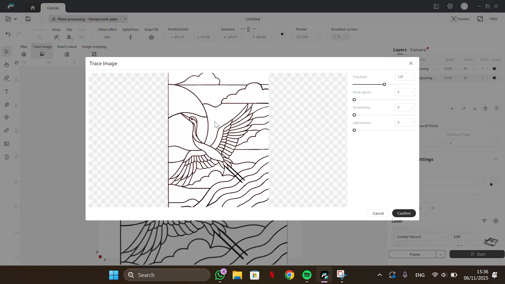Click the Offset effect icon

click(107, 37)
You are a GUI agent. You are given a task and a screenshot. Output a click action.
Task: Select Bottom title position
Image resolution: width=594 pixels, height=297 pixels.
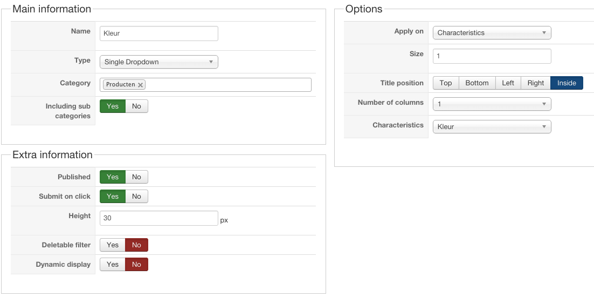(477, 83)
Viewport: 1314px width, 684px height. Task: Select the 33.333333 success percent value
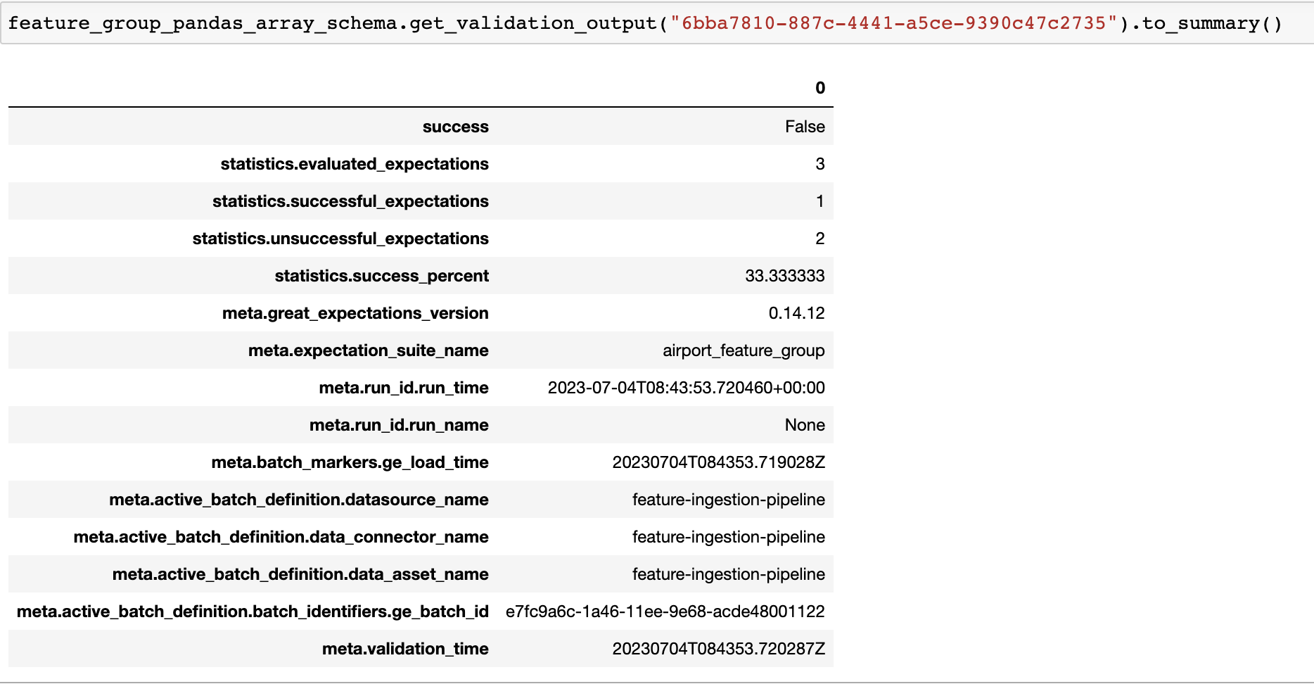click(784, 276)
====================
Return exactly, with no pictures, each line from the one that contains "Task: Select Bottom title position" through the end of the entries above, both ends included.

Task: Select Bottom title position
Image resolution: width=594 pixels, height=297 pixels.
(477, 83)
Viewport: 1314px width, 684px height. Task: Select the 33.333333 success percent value
click(784, 276)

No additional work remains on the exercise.